The "hot" issue in reforming China's financial system is how to improve the corporate governance mechanisms of state-owned commercial banks by restructuring these banks into joint-stock banks and holding initial public offerings. In the agreements for China's accession to the WTO, China pledged that its finance industry would be entirely open to foreign invested banks within five years, so this issue must be resolved by 2006.

Improving Corporate Governance

On June 4 2002, the People's Bank of China (PBOC) promulgated two new regulations: the Guidance on the Corporate Governance of Joint-stock Commercial Banks and Guidance on Independent Directors and External Supervisors of Joint-stock Commercial Banks. These regulations expressly indicate that China has created a three part outline for the reform and development of the state-owned commercial banks: i) promoting a stock system restructuring of the wholly state-owned commercial banks, 2) improving their corporate governance, and finally 3) holding an initial public offering.

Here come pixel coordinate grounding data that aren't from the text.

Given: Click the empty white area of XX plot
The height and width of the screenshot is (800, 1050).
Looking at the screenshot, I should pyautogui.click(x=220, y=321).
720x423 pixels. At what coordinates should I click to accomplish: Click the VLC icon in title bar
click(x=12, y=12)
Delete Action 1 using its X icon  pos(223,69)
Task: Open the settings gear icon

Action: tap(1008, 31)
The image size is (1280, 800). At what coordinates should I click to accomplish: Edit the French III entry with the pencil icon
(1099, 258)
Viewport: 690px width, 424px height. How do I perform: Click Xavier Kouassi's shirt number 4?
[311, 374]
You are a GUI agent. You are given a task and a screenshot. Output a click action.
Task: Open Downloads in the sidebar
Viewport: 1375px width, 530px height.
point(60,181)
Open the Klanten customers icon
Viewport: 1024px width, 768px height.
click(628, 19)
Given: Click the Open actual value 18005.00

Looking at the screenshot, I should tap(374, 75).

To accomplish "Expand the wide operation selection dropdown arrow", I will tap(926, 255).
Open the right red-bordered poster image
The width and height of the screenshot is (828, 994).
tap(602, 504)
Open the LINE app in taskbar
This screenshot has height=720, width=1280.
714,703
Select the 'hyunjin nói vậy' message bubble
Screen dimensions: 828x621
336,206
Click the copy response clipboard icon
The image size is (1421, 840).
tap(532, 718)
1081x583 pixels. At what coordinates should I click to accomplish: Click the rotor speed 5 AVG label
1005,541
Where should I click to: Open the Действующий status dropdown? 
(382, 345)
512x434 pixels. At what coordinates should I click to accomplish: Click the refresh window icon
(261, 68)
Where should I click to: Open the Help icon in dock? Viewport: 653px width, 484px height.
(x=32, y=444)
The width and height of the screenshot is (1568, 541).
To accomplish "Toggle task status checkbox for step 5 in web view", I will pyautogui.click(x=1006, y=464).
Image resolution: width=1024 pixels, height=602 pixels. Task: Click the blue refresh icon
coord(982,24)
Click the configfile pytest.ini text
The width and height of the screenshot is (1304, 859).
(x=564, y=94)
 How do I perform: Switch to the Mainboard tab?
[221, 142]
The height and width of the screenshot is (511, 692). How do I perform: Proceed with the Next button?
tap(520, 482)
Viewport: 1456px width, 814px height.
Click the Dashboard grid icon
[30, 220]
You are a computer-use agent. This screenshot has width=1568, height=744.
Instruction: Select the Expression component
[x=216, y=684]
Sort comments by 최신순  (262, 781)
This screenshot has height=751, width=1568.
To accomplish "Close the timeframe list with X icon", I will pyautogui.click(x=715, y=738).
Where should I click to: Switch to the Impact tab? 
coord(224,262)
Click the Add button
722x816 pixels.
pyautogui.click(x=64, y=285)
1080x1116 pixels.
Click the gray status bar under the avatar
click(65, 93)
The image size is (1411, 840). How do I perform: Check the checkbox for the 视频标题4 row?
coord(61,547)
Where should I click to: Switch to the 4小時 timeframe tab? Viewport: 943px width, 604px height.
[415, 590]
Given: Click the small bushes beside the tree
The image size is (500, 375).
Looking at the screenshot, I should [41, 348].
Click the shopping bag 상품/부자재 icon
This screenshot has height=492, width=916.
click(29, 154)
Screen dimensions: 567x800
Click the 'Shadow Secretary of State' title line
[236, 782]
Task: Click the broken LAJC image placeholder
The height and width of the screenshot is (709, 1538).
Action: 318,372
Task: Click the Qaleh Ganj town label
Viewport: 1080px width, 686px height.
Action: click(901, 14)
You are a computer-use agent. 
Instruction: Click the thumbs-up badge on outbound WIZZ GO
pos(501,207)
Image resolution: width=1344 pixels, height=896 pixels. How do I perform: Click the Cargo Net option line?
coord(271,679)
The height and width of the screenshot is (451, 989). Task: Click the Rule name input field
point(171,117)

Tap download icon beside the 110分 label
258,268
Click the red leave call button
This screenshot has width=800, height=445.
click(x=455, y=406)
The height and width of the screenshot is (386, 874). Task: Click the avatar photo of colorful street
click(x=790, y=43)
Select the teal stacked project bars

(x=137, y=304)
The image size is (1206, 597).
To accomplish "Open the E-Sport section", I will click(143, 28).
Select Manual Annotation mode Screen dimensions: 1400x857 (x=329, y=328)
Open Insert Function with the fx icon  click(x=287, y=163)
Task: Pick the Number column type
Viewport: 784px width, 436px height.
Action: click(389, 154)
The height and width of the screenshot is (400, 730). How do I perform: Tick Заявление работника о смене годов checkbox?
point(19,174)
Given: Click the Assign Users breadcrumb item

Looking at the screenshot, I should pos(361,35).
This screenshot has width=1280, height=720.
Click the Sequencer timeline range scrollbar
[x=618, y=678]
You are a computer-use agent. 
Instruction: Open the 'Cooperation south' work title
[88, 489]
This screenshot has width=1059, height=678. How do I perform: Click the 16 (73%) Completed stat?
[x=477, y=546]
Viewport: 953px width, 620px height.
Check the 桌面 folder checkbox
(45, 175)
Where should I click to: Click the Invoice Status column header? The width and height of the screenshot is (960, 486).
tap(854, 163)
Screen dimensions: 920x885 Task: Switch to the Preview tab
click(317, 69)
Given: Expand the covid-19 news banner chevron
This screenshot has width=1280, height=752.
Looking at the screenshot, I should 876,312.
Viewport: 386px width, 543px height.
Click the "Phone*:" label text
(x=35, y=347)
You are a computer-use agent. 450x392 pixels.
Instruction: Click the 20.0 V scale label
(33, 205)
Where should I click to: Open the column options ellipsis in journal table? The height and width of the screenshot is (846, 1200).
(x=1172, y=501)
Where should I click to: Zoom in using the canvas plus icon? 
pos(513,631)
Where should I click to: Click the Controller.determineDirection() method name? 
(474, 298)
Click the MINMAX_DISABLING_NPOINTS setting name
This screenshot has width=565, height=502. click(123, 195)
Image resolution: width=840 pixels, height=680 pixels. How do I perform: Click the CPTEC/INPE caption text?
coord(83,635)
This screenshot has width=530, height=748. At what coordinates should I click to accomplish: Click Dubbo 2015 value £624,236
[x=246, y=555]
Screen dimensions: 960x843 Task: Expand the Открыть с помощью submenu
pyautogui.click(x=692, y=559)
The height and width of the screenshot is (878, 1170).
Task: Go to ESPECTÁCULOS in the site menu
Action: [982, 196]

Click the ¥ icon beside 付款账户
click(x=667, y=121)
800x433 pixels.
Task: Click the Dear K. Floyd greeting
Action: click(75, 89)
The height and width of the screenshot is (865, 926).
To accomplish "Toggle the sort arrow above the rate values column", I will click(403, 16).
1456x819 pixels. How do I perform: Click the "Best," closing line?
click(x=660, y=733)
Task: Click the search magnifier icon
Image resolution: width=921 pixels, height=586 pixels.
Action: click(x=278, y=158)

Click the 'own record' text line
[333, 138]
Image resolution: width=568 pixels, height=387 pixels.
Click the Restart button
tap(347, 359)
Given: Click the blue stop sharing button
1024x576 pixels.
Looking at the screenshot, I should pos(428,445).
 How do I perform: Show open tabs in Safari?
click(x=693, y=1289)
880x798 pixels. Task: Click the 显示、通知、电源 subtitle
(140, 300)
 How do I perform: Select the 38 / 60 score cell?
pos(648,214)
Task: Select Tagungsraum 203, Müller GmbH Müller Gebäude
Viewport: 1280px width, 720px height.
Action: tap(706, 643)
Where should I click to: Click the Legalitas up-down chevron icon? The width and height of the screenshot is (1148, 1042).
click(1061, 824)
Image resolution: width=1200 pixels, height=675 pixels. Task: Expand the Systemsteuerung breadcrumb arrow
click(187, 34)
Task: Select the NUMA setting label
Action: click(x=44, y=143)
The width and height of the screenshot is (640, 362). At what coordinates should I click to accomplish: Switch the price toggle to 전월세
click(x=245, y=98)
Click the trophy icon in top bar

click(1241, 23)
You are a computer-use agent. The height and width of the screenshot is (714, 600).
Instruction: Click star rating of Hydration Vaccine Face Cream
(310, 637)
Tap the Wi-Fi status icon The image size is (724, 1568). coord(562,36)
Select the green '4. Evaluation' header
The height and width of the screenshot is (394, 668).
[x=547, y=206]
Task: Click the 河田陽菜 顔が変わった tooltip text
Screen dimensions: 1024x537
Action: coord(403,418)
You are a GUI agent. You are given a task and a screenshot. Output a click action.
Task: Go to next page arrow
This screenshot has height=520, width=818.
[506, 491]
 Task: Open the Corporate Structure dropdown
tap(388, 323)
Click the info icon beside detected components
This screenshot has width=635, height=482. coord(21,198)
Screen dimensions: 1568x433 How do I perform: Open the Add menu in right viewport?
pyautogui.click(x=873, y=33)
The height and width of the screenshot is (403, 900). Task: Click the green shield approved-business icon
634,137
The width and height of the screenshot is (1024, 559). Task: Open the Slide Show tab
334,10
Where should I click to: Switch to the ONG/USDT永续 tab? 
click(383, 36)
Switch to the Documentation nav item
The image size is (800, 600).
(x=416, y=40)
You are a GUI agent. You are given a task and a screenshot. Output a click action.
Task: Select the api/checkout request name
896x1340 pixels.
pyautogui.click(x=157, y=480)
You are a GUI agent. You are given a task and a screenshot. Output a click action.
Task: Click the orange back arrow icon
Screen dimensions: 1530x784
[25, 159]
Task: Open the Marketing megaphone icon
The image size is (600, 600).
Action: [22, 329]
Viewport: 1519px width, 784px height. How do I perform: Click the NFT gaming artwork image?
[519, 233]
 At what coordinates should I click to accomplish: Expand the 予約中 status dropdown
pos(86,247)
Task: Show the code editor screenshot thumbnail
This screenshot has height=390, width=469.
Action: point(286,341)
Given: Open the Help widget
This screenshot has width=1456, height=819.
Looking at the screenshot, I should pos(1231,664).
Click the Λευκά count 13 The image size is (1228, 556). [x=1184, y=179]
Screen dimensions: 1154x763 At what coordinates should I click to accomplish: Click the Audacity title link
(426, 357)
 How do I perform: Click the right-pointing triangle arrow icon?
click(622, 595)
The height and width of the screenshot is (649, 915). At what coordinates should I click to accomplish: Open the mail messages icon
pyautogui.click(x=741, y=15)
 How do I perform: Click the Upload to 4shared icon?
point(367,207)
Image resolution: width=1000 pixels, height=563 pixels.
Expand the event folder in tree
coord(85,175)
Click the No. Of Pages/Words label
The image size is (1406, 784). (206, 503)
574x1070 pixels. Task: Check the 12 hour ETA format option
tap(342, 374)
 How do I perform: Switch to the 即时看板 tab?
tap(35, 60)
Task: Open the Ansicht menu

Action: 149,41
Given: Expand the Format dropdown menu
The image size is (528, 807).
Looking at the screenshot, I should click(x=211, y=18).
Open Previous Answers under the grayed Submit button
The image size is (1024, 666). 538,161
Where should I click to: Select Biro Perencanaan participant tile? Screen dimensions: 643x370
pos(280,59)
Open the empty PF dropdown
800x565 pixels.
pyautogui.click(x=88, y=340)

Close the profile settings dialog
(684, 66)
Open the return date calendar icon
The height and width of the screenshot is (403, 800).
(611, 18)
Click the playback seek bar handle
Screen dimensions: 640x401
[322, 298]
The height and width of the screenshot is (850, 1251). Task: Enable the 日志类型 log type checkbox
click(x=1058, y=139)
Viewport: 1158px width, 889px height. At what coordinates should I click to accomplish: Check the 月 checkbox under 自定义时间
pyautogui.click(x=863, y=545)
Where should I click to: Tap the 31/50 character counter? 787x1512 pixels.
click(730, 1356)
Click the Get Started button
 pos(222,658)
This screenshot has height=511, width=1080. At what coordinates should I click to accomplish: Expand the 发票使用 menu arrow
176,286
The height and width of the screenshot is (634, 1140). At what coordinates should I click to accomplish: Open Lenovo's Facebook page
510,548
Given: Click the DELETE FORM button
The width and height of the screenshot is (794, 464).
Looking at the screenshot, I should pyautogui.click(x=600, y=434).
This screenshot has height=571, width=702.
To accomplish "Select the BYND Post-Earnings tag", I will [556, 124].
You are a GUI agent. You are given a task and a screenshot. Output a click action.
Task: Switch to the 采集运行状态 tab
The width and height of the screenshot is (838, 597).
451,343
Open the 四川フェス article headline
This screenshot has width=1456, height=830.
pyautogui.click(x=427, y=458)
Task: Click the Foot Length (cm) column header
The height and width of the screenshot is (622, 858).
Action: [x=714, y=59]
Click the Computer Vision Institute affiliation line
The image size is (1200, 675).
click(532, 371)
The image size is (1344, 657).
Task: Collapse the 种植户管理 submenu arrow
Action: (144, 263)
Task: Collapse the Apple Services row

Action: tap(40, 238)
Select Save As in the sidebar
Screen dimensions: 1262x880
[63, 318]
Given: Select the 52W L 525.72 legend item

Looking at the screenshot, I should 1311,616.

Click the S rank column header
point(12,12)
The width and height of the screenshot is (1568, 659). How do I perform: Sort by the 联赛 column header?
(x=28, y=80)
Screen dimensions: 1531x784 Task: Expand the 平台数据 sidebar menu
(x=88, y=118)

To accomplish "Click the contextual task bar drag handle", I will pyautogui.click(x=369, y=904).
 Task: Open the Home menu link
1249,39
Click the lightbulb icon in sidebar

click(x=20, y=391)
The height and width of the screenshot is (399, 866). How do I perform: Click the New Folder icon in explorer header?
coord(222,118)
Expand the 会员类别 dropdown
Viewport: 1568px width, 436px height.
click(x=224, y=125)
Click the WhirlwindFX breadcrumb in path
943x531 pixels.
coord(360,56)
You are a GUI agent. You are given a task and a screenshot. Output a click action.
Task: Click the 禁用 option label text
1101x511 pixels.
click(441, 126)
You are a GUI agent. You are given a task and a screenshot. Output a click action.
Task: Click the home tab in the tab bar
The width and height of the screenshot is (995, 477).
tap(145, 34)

These were reiterated by Xianglong Dai in a recent speech at the Fortune Global Forum 2001. Dai, the governor of the People's Bank of China, disclosed that the central bank was going to support the efforts of the commercial banks to restructure themselves into joint-stock banks, while at the same time promoting the public listing of joint-stock commercial banks. Later, the wholly state-owned banks "with good conditions" would be transformed into joint-stock banks with the majority of shares still to be owned by the state after an initial public offering.

Obstacles to Success and Possible Solutions

Presently, all of China's state-owned commercial banks have serious problems. The most severe problems are: i) inadequate corporate governance structures; ii) insufficient capital; iii) high levels of non-performing loans; iv) low rates of return on capital; and v) lack of information disclosure to the public.

Reform of the banking system as a whole depends largely on what happens at the wholly state-owned commercial banks. The most important ways to reform these banks is to introduce scientific and normative corporate governance and effective supervisory systems, and to transform them into joint-stock banks.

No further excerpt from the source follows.